Will we all look back one day and laugh at all this social media madness?
Social media in journalism is increasingly becoming a useful tool for investigative journalism said Raymond Joseph, social media expert and freelance journalist, at this year’s Power
Reporting journalism conference. Twitter, if used properly, can be used as a tool to probe sources for investigative stories. According to Joseph, Twitter can be creepy because you can monitor what
people say and do without their being aware of it.
“There are conversations that are going on there [Twitter] about things that you want to know. You can actually monitor someone without them actually knowing that you are watching them. There
are useful tools which allow you to get to the heart of a subject or source.”

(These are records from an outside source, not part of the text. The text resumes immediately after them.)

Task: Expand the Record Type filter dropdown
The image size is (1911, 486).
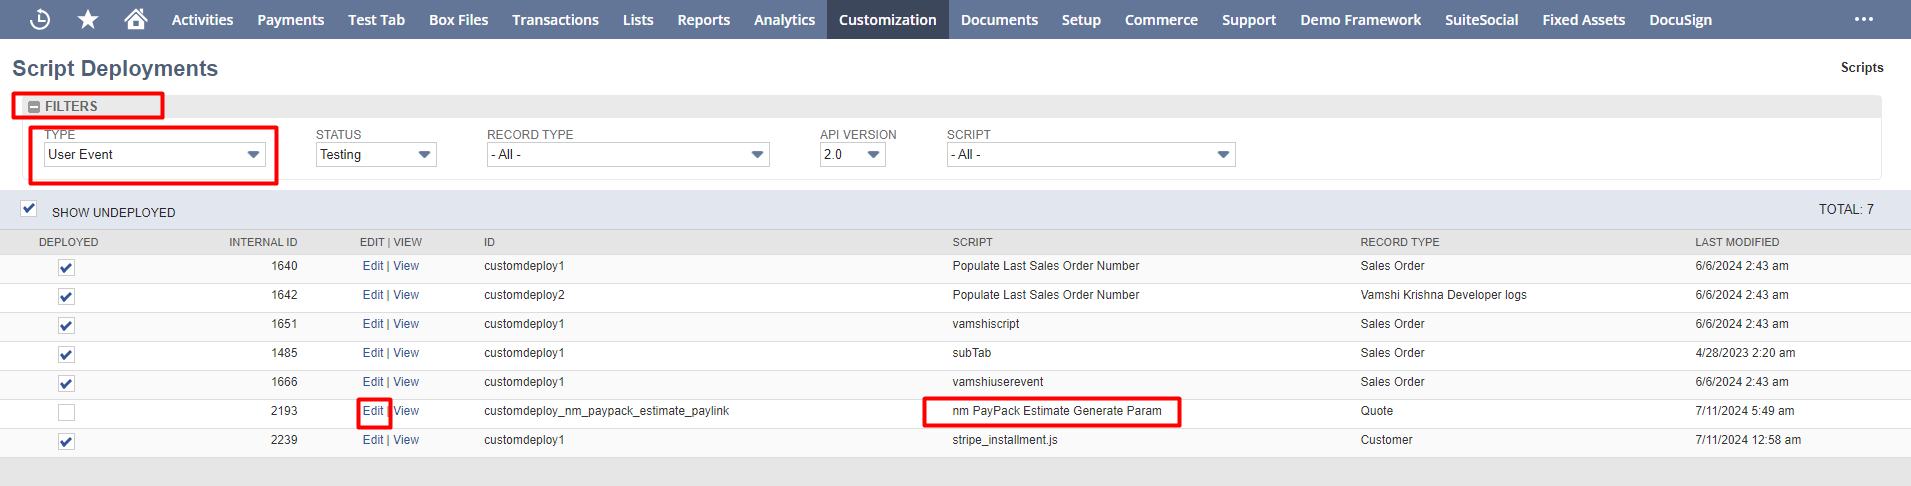Action: click(628, 155)
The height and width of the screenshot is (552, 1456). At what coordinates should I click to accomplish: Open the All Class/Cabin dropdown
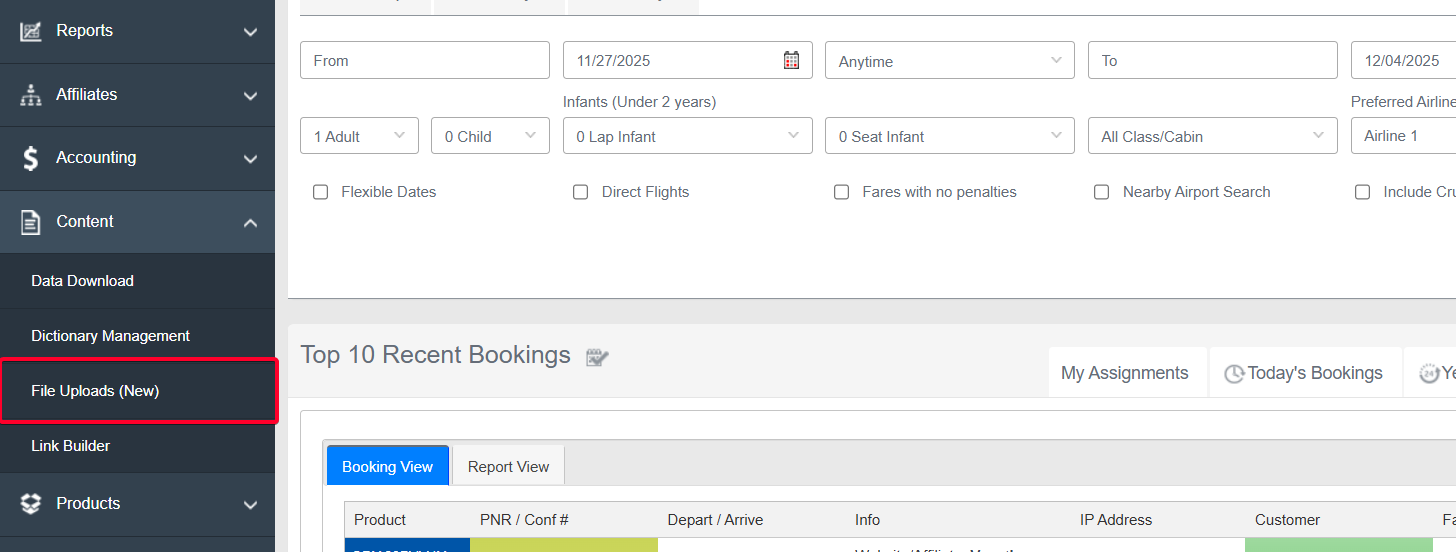coord(1212,136)
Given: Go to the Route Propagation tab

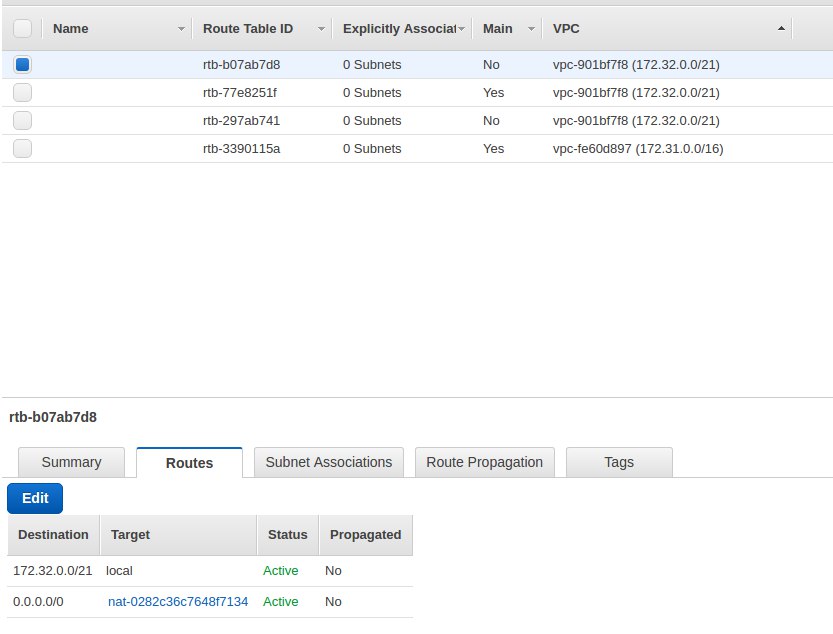Looking at the screenshot, I should [484, 462].
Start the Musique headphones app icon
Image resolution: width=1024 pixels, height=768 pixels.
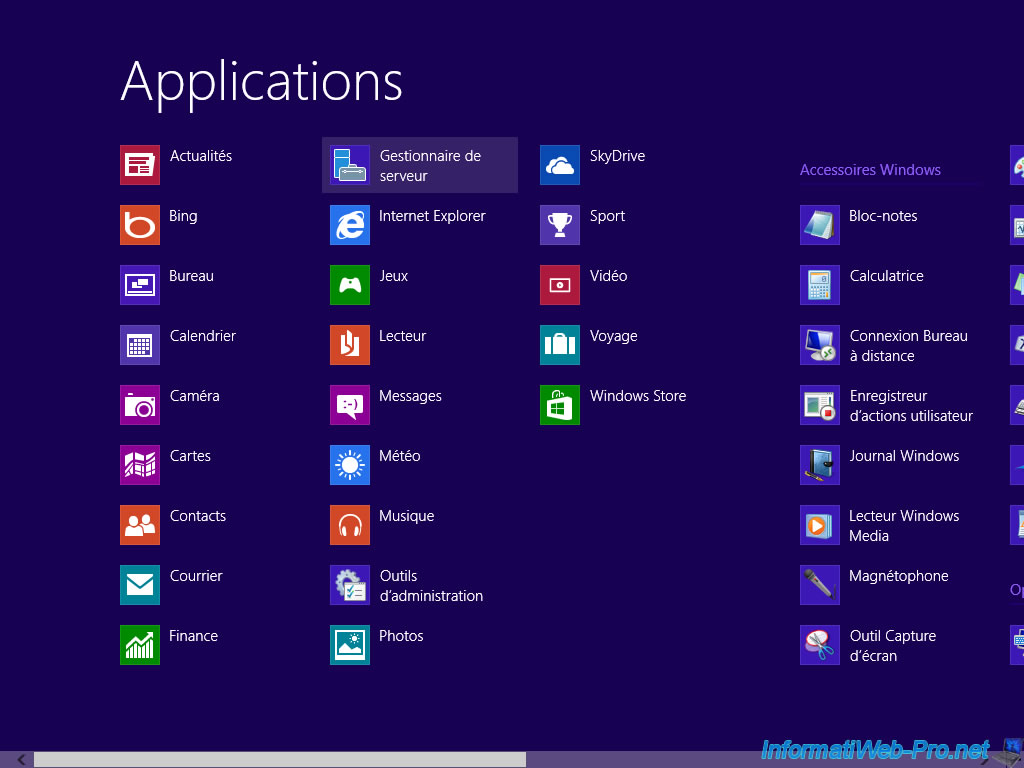coord(350,525)
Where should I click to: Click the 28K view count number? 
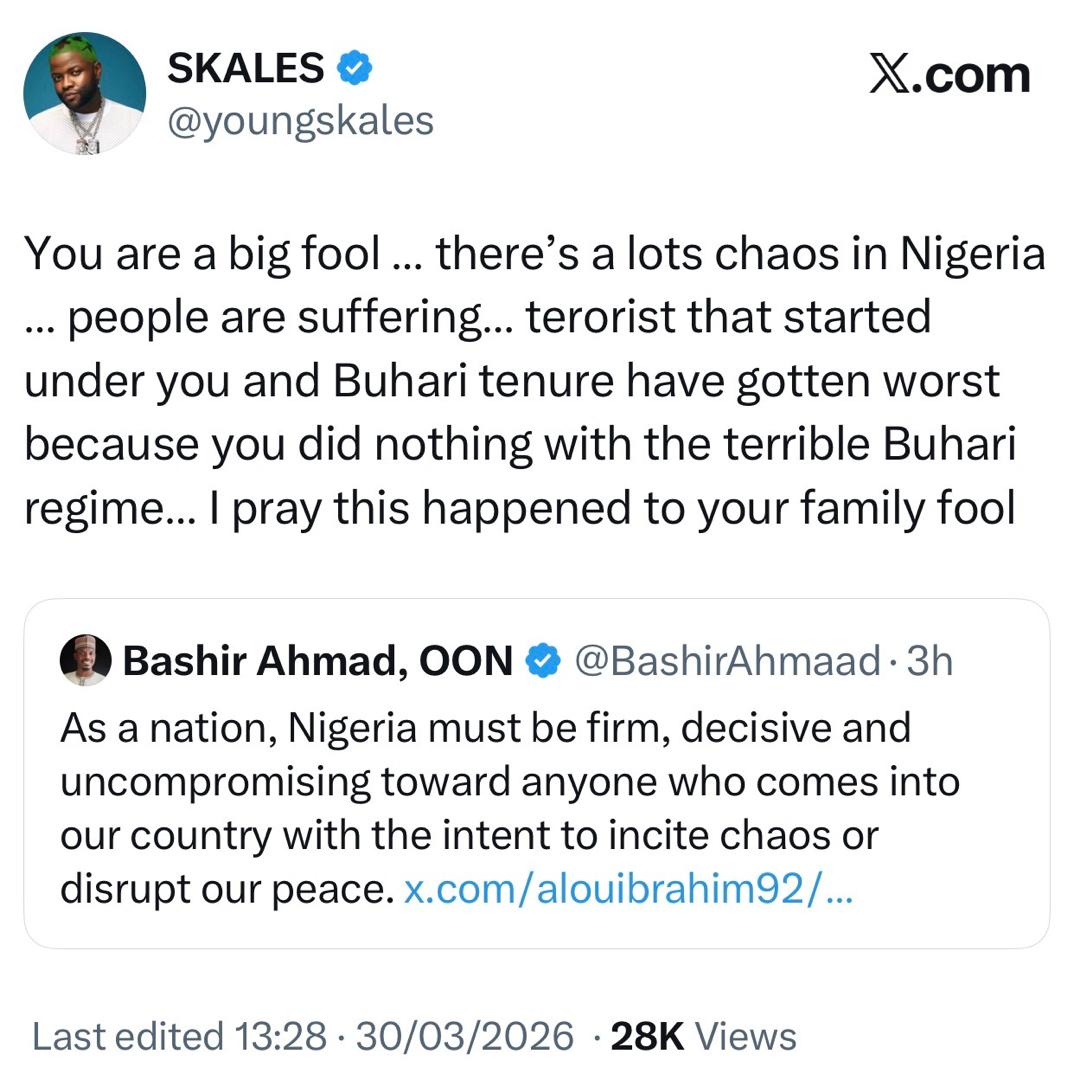click(x=647, y=1036)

Garaki Fadzi, a delegate from Zimbabwe, said he was not active on Twitter until he attended a talk on its use for investigative journalism. He says he now realises how helpful Twitter is when it comes to crowd-sourcing stories.
“I’ll be able to get leads from people without following them directly and I will be able to get more depth than I was doing now.
It also keeps me secure when I’m confronting people … So I think I will benefit a lot,” he said.
A journalist from China says there is a Chinese twitter called Weibo. It works the same as
Twitter and people interact in the same way as they would here in South Africa.
You can actually monitor someone without them actually knowing that you are watching them.
Liam Lee, a delegate from Hong Kong, said he noticed South Africa and China have similar ways of using social media as an investigative tool to write stories. He used Weibo to find out what happened to people after an earthquake struck a small town in China.
“I try use my Chinese version of Twitter to find people who were living in a small town where there was an earthquake.” He thinks social media is fast and efficient because ordinary people are always posting breaking news and are at the scene when a story breaks. When the story broke about the earthquake, people using Weibo who were at the scene were very descriptive in how it all happened.
“A young, kind father replied to my request and gave me leads to phone numbers and an email so
I could contact people to tell me what happened and they described every detail for me so I appreciate it,” Lee said.
Adeonke Ogunleye, from Nigeria, thinks Twitter can have positive and negative effects on journalism. She said she has been bullied on Twitter for exposing corruption in Nigeria. Ogunleye complained about the bullying to Twitter and the harasser was suspended, only to return to social media two weeks later.
“I’m a victim of Twitter bullying because of all of my stories from the past, stories I’ve done or investigative stories I have been able to carry out and so many people have come after me on Twitter, they bully me, even fellow reporters and journalists.”
However, according to Joseph, Twitter, if used correctly, can help journalists uncover stories in a way they have never been covered before. He said in all his experience as a journalist he has never seen such a powerful tool.
“If you use Twitter properly you should never have to look for stories … If you’re doing it properly. The tools do the heavy lifting.”
He admits that Twitter on its own is not enough and conversations on Twitter need to be written and read in context so that the story is not skewed or clouded by rumours. He said using lists is also a way for users to sift through tweets.
“Twitter on its own is not enough. There is a variety of tools that you are using that you use around it. The secret source is lists where you can distil right down to subjects so what you really want is an controlled stream,” Joseph said.